Dali’s delirious vision led to a long and fruitful collaboration between artist and publisher resulting in almost 200 etchings. A few of these include:
- la Mythologie (16 planches), le Christ, Sainte-Anne, l’Incantation
- Dali reworked 7 pieces of the Bullfight set by Picasso, reinterpreting the works of his fellow Catalonian by giving them the Dali touch – macabre, yet humorous, overlays (1966)
- Using rubies and diamonds as engraving tools, Dali illustrated La Nuit de Walpurgis of Faust (21 pieces, 1968) resulting in an incomparable delicacy to the design
- Poemes of Ronsard (18 pieces, 1968)
- Apollinaire (18 pieces, 1968)
- Venus a la fourrure after Sacher Masoch (20 pieces, 1969)
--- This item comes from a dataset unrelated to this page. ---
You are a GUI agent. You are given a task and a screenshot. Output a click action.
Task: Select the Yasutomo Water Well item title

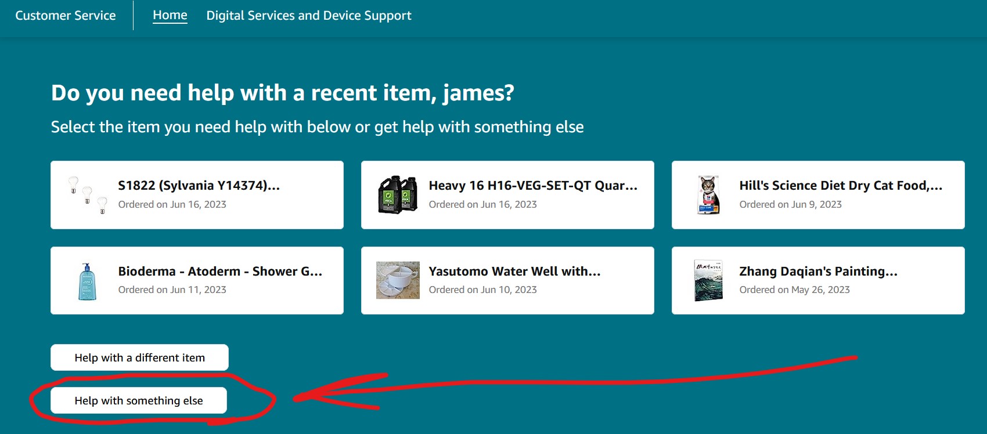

- Suites of Don Juan (3 pieces, 1970-71)
- Hippies (11 pieces, 1970-71)
In 1974, artist and publisher parted ways because Pierre Argillet would only accept etchings done in the traditional way, on copper, and refused to go along with Dali’s desire to make photo-based lithographs. Using this process, Dali went on to produce a large number of works that appealed to a more widespread audience than ever before, but they were also subject to more criticism.
The Pierre Argillet Collection demonstrates high standards of quality, and the impassioned collaboration between the artist and his publisher. This ensemble of works has appeared in the best-known museums in the world: Musée Boymans, Rotterdam 1971; Musée Pushkin, Moscou, 1988; Reynolds-Morse Foundation, St Petersburg, Florida; Kunsthaus, Zürich and Staatsgalerie, Stuttgart 1989; Isetan Museum of Art in Tokyo, Daimaru Art Museum, Osaka and the Hiroshima Prefectural Museum of Art, Japan, 1990.
This collection’s permanent home is at the Museum of Surealism in Melun, France and the Dali Museum in Figueras, Spain.
Madame Christine Argillet
Christine Argillet is the daughter of Pierre Argillet and has fond recollections of the 30-year collaboration and 50-year relationship her father had with his close friend, Salvador Dali. The young Argillet recounts an early visit to Dali’s home. Her parents tell her to sit quietly, but Dali sends her on a scavenger hunt around his labyrinthine home to find candies inside his crystal jars. She discovered huge candies, the size of eggs, wrapped in shiny papers. Obediently, she brought them down to the beach, as Dali instructed, lined them up and suddenly, they went off, boom, boom, boom – infuriating the fishermen. They weren’t candies at all, but cherry bombs. Mme Argillet chuckles as she recounts the experiences with the prankster Dali, an affable, if temperamental, ‘mischievous uncle.’
Argillet pays homage to her father’s wish of showing the Dali Argillet Collection “in places where they are unexpected.”